Razia Pangan dan Pakaian

Aparat gabungan gigih melaksanakan razia sandang (pakain) bekas. Selain berpotensi penularan penyakit, juga meng-ganggu industri hasil tekstil nasional. Seiring pengawasan sandang, BPOM juga tetap melaksanakan razia pangan (makanan dan minuman). Puasa Ramadhan hampir separuh dijalani. Warung makan dadakan semakin menjamur di seluruh perkampungan. Di berbagai jalan kota juga terdapat warung buka puasa dan sahur. Serta warung kongkow bertebaran. Seluruh warung wajib menjual makanan yang halal, dan thayyibah.

Realitanya, masih sering ditemukan bahan pangan dalam kemasan telah kadaluwarsa. Konsumsi selama Ramadhan (sampai Idul Fitri), bukan sekadar makanan halal. Melainkan juga harus memenuhi syarat “thayyibah,” (bermutu baik, dan ber-gizi). Tidak boleh menjual makanan basi (kadaluwarsa). Namun seiring pertambahan konsumsi Ramadhan, syarat “thayyibah” sering terabaikan. Makanan busuk (dan keadaan buruk) sering ditemukan pada makanan dalam kemasan, dan jajanan siap saji.

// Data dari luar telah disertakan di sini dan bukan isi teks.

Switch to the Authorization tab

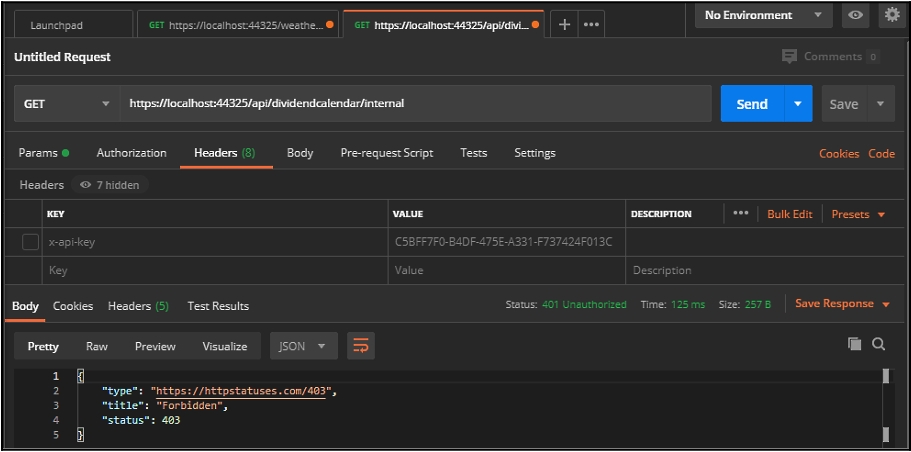(131, 153)
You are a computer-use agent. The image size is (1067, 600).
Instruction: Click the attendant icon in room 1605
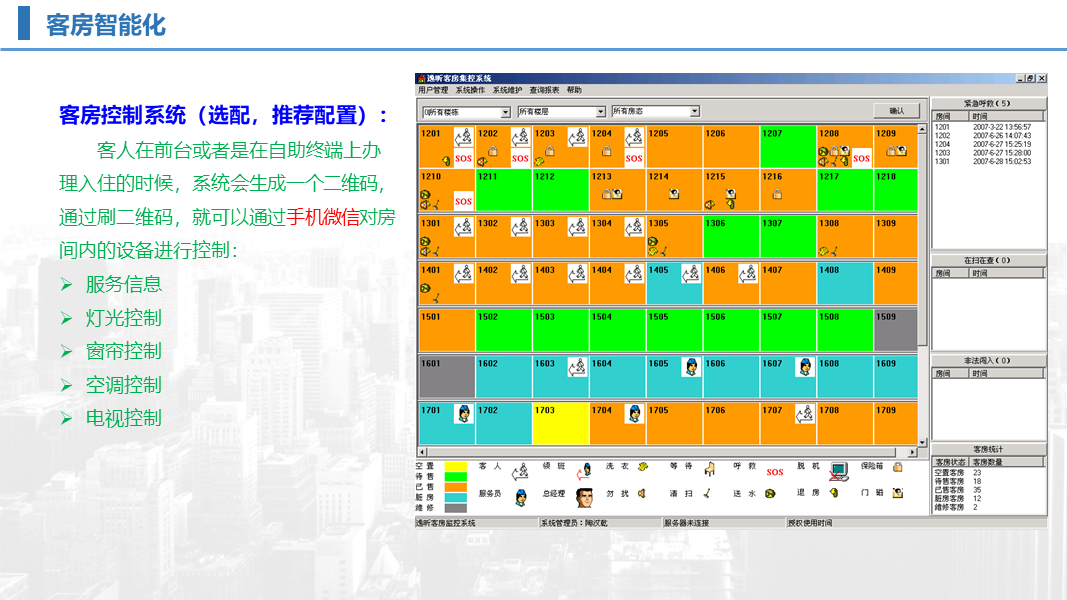coord(690,367)
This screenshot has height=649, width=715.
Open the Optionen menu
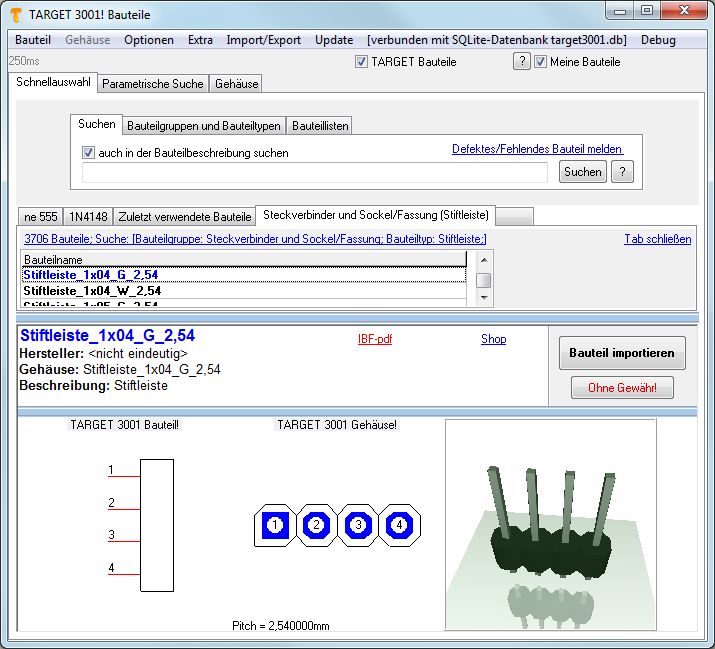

Realita pula di berbagai mal, supermarket besar, sampai di pasar tradisional, masih sering ditemukan makanan kadaluwarsa. Serta makanan yang buruk (mengandung senyawa bersifat racun). Beragam senyawa terlarang (karena membahayakan) dicampur dalam menu makanan. Berfungsi menambah rasa, pengawet dan pemicu selera (warna dan aroma). Diantaranya zat jenis rhodamin-B, bersifat karsinogen (pemicu timbulnya kanker).

Selain itu juga banyak makanan mengandung bahan pewarna tekstil, bahan pengawet serta boraks sampai formalin. Tetapi masakan sendiri (di rumah) juga harus cermat memilih bahan pangan. Berdasar hasil sidak BPOM di berbagai pasar, diketahui banyak bahan pangan tidak layak konsumsi. Antara lain, bumbu masak dengan kandungan bahan kimia sangat berlebihan. Juga daging gelonggongan, dan ayam tiren (bangkai mati kemarin).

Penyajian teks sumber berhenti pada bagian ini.